Exercise aim.
Switch "Tap" to "Press" throughout the lines below, leaving everything else unchanged. Leave the pictures out of your answer.

↓

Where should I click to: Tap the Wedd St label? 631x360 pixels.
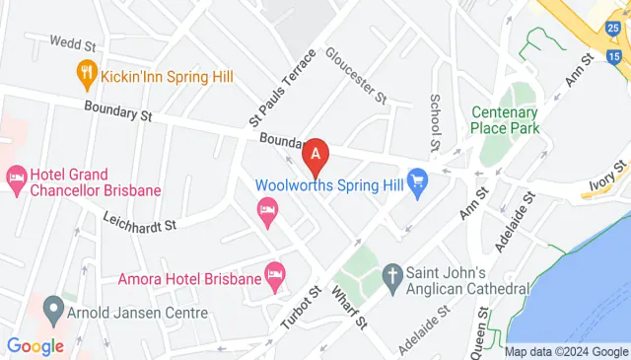(x=74, y=43)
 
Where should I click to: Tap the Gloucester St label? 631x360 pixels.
(x=356, y=75)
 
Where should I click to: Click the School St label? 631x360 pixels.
(x=435, y=121)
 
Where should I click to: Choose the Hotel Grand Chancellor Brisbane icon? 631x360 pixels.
(x=16, y=178)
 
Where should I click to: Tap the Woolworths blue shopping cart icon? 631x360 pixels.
(x=417, y=183)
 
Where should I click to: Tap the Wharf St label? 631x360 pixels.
(x=350, y=307)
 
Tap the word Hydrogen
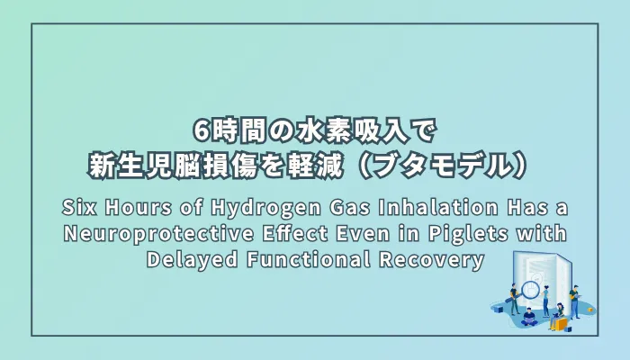point(280,209)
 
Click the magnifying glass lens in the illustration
point(533,291)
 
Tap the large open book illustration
point(540,274)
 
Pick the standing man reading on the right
point(574,302)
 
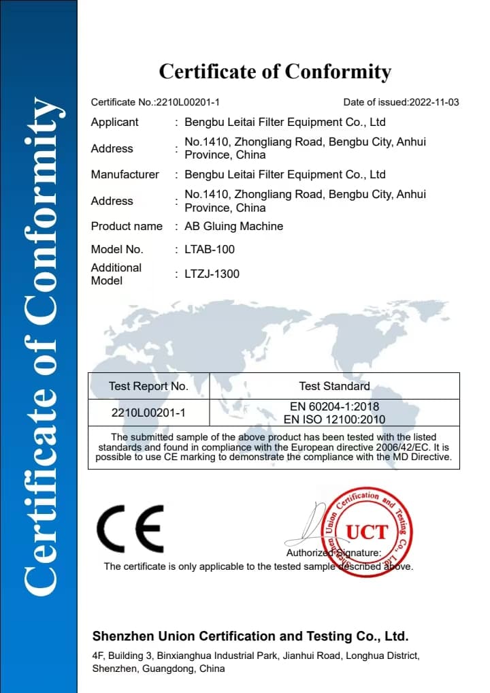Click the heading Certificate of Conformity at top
point(275,71)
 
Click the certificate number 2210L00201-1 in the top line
point(188,102)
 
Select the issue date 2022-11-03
point(434,102)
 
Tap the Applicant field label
point(114,123)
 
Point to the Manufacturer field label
point(125,175)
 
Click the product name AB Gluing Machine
point(233,227)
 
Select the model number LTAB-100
point(210,250)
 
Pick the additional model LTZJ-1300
point(212,274)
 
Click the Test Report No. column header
point(148,387)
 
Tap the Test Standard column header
point(334,387)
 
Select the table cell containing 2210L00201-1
point(148,413)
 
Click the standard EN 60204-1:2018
point(334,407)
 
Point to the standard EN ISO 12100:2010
point(334,419)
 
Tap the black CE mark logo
point(130,529)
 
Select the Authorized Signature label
point(333,553)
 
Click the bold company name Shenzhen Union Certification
point(250,637)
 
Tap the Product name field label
point(127,227)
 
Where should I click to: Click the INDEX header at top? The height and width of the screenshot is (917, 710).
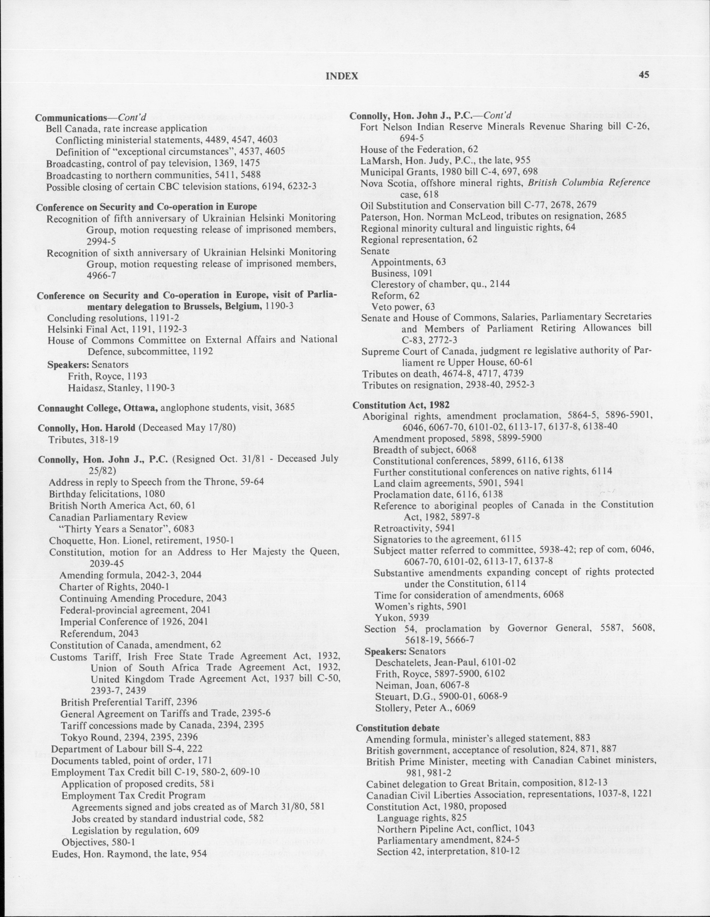342,76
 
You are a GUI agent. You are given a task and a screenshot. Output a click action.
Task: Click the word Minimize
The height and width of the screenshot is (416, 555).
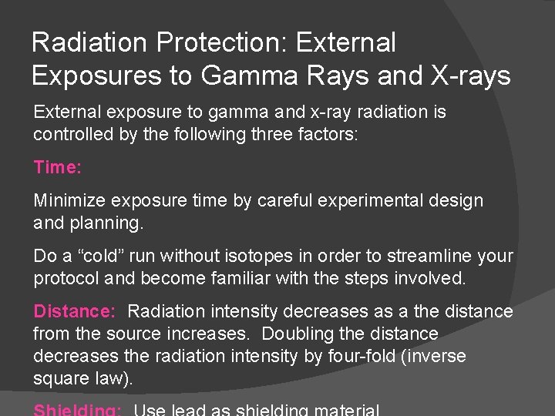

↑

Full answer.
Where should I click to: Press the Wedd St label? 631x360 pixels.
(x=74, y=43)
 
Where should I click to: Press the Gloucester St label? 631x360 pixels.
(x=356, y=75)
 
Where should I click to: Click the School St label? 631x360 pixels.
(x=435, y=121)
 
Where should I click to: Choose the Hotel Grand Chancellor Brisbane icon? 631x360 pixels.
(x=16, y=178)
 
Where should I click to: Press the Woolworths blue shopping cart icon? 631x360 pixels.
(x=417, y=183)
 
Where should I click to: Press the Wharf St label? 631x360 pixels.
(x=350, y=307)
 
Press the word Hydrogen
point(280,209)
 
Click the magnifying glass lens in the illustration
point(533,291)
 
Press the large open book illustration
point(540,274)
 
Pick the standing man reading on the right
point(574,302)
 
Click the heading Certificate of Conformity at top
point(275,71)
 
Click the certificate number 2210L00201-1 in the top line
point(188,102)
 
Select the issue date 2022-11-03
point(434,102)
 
Press the Applicant field label
point(114,123)
 
Point to the Manufacturer field label
point(125,175)
 
Click the product name AB Gluing Machine
point(233,227)
 
Select the model number LTAB-100
point(210,250)
 
Pick the additional model LTZJ-1300
point(212,274)
 
Click the Test Report No. column header
point(148,387)
 
Press the Test Standard column header
point(334,387)
 
Select the table cell containing 2210L00201-1
point(148,413)
 
Click the standard EN 60204-1:2018
point(334,407)
 
Point to the standard EN ISO 12100:2010
point(334,419)
 
Press the black CE mark logo
point(130,529)
 
Select the Authorized Signature label
point(333,553)
 
Click the bold company name Shenzhen Union Certification
point(250,637)
 
Press the Product name field label
point(127,227)
 
Where should I click to: Click the INDEX header at top? The height and width of the screenshot is (917, 710).
342,76
 
You are a GUI agent. You are given a task and a screenshot. Output a click action.
Task: Click the word Minimize
The height and width of the screenshot is (416, 555).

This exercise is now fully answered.